I will admit that I am no expert when it comes to raising a child with Ds. We are only 6 months into this and we are constantly learning new things everyday. However, I do think that my smidgen of experience coupled with living this life gives me a leg up on those that have no clue. So why do people like to tell me what's best for Camden and what he won't do in the future? I guess these folks have crystal balls that I don't know about. For the most part people have been super supportive and very positive, but every once in a while a comment comes along that just gets under my skin. It doesn't help that I'm an overly sensitive person who cries at everything. This makes it so much worse. I never say anything in return because I honestly don't feel that these individuls are maliciously trying to say something rude. I think things just fly out of people's mouths before they think about it. I have been guilty of this numerous times. I seriously need to get some thicker skin because I know this will continue to be an issue for the rest of our lives.

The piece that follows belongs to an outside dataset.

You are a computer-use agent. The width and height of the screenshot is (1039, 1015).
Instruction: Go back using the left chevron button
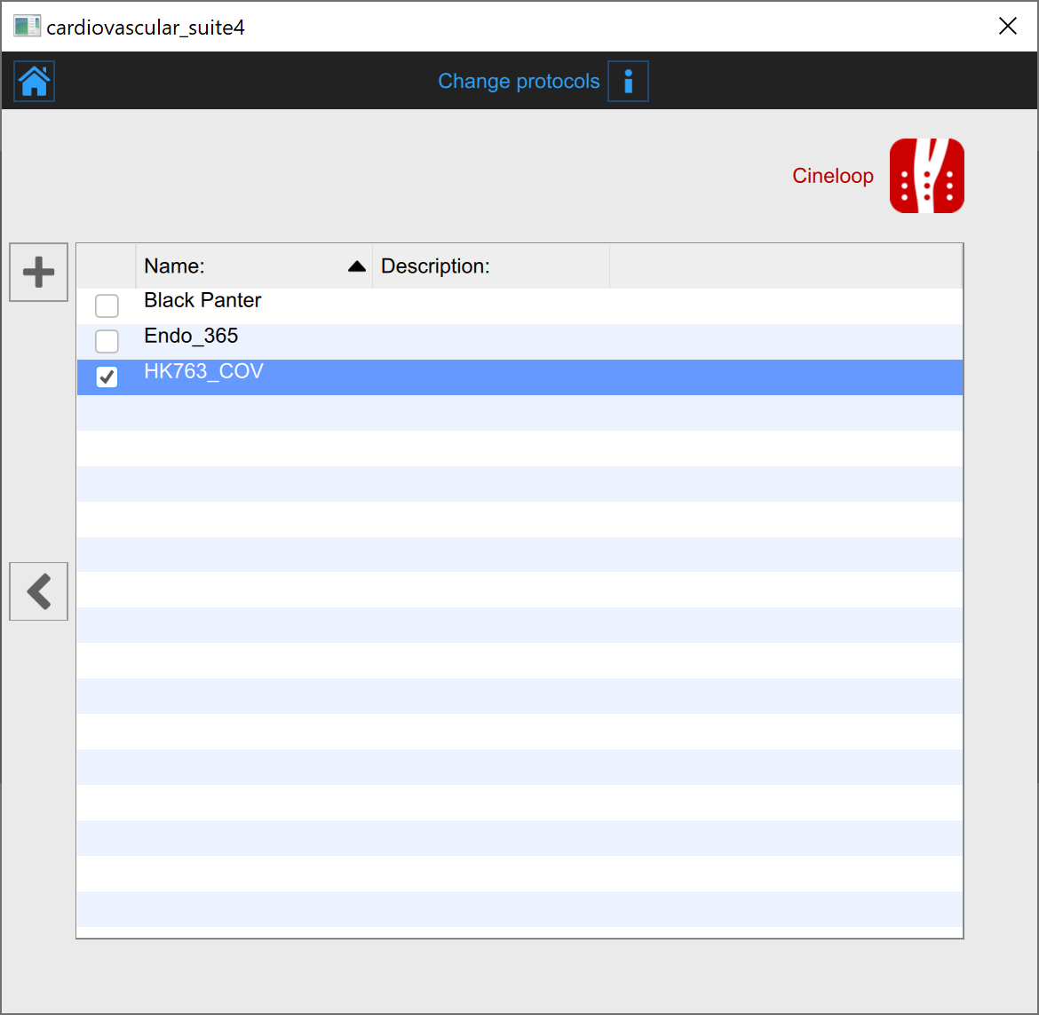pyautogui.click(x=38, y=591)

"He probably won't graduate from highschool." Why not? Several...in fact a lot of individuals with Ds graduate from highschool and some continue on to a secondary education. I have no reason at this point to believe that Camden won't do the same. Honestly, I am just trying to survive the week and thinking about his teenage years is not on my mind right now. Have I thought about it? I absolutely have. It's just not something I want to worry about right now. I believe that Camden can do anything he sets his mind to. We will not limit him. Our expectations will be high just as they are for our other sons. All I can do as a mom is provide him with the tools, love and support he needs to thrive and flourish.
"You will have to take care of him for the rest of your lives." He is my son. If he needs to live with us and have us take care of him forever, then so be it. However, like I mentioned above, I have no reason to think this will be the case. Times are changing for those with Ds and I feel it will only continue to improve. Many adults with Ds are employed, live in group homes or with friends, and get married. If this is what is in the cards for Camden then that's awesome. If it's not, that will be awesome too. I'm the type of person who would want her kids to live with her for as long as possible because I would get empty nest syndrome. I know of several "normal" adults who live with their parents but we don't talk about that for some reason.
"I think your baby is sick. Why haven't you taken him to the doctor?" As much as I repeatedly say "he's not sick", it's not good enough. People must think I'm the world's worst mom because I take my "sick" baby out everywhere. I always get the looks. Folks, he just happens to be a snorter. Reflux combined with tiny nasal passages equals constant congestion. So when he sounds like a little piggy, I promise you he's not sick and I don't need to waste my time with a trip to the doctor. I do appreciate people's concerns, but I think I know my son.
These are just a few of the things said to me recently. I could go on and on, but I think you get the point. I have learned after having Camden to never judge anyone or pretend that I'm an expert on other people's lives. I simply want to take care of my own family the best I can.